*TASK PROMPT:* Repeat word for word the lines from the one containing "Screen dimensions: 720x367" through the one containing "coord(313,410)", both included.

*DATA PROVIDED:*
────────────────────

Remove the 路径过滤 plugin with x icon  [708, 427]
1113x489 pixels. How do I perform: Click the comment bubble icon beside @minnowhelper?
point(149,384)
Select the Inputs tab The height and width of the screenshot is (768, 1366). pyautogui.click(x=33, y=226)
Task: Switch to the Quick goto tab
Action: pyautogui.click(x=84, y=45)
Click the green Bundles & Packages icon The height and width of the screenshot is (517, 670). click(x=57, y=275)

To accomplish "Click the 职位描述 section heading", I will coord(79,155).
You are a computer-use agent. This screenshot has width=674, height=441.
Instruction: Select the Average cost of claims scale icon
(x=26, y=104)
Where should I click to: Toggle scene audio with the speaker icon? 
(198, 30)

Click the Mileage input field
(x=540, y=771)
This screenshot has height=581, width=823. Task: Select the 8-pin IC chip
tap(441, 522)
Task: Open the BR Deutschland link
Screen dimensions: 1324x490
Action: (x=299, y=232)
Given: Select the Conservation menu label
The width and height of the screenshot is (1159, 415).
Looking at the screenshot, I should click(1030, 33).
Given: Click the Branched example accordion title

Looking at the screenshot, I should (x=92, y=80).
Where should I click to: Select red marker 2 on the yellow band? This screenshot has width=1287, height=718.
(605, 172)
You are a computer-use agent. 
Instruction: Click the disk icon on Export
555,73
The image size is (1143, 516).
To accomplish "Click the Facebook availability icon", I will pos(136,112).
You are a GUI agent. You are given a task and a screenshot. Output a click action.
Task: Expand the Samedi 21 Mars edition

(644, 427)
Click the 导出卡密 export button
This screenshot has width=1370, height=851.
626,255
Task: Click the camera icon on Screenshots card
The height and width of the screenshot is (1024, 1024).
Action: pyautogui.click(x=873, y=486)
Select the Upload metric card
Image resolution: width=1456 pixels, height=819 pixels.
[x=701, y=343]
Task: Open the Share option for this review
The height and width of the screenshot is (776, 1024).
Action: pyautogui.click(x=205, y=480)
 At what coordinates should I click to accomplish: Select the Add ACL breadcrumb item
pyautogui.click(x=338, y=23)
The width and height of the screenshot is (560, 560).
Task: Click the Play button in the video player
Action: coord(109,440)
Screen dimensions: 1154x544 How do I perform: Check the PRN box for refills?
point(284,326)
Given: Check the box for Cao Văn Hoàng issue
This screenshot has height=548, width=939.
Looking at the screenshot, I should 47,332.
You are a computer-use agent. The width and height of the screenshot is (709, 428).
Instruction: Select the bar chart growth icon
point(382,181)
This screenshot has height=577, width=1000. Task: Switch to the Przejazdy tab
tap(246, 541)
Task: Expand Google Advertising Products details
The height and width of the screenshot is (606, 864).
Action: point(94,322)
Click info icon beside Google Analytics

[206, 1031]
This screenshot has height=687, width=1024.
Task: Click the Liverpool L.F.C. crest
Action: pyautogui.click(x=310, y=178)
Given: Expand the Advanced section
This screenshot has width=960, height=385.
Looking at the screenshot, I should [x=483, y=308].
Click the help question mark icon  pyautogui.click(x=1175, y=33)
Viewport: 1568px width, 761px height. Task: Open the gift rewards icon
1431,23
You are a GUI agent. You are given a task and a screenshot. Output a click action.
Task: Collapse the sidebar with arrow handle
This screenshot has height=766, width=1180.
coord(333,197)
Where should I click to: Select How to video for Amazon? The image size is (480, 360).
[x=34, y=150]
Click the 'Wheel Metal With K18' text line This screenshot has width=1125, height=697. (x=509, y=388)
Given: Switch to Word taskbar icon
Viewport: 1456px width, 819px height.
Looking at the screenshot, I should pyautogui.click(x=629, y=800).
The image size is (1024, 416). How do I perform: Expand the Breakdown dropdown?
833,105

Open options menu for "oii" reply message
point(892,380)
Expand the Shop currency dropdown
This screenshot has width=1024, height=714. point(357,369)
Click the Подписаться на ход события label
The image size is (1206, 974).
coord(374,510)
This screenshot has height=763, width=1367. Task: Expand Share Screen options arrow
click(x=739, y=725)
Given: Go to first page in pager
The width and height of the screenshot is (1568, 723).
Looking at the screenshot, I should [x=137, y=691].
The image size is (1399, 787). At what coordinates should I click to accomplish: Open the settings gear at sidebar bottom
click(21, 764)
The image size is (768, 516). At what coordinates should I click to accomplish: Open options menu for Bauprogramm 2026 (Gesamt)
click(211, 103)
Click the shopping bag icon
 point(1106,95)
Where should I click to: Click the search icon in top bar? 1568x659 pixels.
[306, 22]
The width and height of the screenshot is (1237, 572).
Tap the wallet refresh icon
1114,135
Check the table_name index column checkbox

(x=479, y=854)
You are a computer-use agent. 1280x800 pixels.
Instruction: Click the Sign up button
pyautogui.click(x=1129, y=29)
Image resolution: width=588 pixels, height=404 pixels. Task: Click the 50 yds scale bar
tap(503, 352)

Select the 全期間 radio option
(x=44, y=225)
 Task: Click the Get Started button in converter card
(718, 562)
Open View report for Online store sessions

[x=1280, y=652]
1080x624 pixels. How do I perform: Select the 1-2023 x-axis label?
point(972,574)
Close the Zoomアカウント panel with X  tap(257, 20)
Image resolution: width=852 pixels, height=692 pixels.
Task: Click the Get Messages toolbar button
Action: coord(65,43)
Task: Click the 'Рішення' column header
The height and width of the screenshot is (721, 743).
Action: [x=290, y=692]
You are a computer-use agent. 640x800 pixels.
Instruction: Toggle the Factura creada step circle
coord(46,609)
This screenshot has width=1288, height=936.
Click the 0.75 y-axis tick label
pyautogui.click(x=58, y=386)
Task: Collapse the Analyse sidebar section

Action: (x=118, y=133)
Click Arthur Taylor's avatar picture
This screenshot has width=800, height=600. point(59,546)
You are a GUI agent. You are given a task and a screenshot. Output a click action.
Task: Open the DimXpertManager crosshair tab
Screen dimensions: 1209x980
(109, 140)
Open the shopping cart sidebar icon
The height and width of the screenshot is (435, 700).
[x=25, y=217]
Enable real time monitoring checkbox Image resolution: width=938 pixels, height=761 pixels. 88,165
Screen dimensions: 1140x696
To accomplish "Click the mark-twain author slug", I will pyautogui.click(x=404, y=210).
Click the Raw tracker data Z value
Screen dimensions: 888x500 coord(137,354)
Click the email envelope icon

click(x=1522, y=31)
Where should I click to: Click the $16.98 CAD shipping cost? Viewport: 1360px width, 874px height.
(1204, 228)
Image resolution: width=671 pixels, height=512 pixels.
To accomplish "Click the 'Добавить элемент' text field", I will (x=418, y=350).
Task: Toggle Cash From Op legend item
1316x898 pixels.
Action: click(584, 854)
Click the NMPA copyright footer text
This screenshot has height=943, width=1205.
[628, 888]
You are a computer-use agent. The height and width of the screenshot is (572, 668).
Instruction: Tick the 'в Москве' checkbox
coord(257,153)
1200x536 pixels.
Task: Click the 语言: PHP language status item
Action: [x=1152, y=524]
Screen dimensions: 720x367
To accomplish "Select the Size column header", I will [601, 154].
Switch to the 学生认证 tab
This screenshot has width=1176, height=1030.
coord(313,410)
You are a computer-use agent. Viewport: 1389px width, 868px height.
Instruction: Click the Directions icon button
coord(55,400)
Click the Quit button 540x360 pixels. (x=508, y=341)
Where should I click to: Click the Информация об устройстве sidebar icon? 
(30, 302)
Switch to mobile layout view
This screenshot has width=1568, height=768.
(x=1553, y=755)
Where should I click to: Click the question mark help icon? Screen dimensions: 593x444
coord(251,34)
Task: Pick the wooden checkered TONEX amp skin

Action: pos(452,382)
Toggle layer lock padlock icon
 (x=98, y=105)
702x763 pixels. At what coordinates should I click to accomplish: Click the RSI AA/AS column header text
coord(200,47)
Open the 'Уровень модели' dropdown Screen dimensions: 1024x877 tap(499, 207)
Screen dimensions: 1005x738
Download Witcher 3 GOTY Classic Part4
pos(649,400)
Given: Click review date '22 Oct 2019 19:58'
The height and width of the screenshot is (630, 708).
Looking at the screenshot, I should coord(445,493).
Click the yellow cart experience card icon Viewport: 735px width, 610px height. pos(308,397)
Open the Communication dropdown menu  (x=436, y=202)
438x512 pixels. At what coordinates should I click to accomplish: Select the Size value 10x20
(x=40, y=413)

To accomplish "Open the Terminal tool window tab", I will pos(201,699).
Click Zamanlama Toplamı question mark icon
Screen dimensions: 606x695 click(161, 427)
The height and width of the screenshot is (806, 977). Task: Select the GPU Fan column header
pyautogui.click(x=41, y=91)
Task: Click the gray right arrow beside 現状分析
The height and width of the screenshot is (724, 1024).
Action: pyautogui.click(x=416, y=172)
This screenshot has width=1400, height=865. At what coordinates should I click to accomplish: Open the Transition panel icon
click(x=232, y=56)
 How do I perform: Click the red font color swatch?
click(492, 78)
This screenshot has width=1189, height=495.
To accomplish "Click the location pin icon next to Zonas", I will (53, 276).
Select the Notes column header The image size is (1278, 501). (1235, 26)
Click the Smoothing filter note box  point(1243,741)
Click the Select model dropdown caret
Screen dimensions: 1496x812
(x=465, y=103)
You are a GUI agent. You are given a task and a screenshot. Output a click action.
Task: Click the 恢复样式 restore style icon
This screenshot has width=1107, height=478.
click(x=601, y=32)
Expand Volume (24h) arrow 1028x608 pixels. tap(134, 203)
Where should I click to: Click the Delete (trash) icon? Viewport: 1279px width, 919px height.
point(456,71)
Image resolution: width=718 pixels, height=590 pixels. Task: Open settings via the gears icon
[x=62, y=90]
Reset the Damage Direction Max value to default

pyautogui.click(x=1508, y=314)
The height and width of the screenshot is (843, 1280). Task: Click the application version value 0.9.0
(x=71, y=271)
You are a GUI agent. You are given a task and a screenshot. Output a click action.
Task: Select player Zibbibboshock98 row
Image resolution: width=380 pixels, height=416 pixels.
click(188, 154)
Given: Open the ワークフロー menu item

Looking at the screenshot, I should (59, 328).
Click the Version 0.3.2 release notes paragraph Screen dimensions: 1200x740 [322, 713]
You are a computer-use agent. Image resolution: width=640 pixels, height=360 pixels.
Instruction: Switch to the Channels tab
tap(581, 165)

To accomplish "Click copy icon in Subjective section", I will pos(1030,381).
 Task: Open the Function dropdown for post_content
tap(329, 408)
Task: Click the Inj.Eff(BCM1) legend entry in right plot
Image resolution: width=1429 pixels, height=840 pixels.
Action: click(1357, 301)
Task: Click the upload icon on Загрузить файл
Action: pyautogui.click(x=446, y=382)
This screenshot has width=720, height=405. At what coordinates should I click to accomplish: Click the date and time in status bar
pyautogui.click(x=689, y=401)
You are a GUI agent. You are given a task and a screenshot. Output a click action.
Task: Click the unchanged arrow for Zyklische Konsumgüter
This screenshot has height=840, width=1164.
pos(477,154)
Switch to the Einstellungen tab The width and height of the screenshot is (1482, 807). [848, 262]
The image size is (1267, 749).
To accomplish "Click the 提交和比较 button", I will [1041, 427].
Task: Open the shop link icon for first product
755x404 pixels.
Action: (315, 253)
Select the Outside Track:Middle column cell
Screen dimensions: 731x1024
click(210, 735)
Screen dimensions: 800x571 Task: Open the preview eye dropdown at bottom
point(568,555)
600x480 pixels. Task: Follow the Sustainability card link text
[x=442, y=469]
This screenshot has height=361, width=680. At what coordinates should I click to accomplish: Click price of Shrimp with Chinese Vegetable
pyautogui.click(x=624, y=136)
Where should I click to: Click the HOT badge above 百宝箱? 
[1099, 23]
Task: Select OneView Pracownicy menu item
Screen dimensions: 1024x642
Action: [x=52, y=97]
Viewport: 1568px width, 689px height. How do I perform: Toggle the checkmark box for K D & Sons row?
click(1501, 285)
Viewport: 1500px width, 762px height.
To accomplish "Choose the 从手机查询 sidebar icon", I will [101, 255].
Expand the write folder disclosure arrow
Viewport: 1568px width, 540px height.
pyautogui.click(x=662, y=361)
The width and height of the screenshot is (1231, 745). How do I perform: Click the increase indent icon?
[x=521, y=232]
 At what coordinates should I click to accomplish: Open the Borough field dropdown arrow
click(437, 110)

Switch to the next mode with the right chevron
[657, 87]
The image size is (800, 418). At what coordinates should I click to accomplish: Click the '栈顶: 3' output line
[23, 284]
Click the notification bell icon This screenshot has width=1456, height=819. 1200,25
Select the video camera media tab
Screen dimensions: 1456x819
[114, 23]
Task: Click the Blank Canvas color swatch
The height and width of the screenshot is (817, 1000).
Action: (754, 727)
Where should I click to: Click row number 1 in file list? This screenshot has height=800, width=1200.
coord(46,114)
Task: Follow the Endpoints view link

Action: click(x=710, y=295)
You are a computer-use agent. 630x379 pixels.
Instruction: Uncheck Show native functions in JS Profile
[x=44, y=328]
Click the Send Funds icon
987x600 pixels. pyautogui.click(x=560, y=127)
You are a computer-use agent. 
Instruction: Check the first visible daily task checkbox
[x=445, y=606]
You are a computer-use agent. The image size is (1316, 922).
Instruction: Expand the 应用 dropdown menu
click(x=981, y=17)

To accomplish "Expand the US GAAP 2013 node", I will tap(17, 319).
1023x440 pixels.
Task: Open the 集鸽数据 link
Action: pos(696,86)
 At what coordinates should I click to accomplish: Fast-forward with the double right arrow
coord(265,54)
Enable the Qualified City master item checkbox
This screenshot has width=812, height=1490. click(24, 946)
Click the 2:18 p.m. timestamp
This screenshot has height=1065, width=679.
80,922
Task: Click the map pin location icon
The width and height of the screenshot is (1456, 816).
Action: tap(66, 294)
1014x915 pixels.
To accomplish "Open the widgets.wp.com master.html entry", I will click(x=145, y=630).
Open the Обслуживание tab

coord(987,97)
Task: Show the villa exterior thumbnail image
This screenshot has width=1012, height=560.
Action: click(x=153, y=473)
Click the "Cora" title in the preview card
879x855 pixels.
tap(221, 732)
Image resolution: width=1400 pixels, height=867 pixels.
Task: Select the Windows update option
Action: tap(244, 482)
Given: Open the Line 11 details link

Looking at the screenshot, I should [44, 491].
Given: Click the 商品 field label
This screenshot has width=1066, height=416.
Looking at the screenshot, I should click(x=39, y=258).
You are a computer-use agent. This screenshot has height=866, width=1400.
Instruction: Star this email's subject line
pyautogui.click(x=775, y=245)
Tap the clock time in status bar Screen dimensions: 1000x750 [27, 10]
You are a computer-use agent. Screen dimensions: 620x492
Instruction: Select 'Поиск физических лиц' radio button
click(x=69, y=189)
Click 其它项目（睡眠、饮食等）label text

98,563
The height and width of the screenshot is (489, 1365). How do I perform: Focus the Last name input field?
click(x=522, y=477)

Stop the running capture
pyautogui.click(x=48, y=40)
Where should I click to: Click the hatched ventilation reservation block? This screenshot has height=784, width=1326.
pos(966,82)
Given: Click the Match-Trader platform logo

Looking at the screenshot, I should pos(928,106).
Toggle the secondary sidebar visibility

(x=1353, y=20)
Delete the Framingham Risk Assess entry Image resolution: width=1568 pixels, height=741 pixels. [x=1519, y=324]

────────────────────

*RESPONSE TO THE TASK:*
Screen dimensions: 720x367
To accomplish "Select the Size column header", I will [601, 154].
Switch to the 学生认证 tab
This screenshot has width=1176, height=1030.
coord(313,410)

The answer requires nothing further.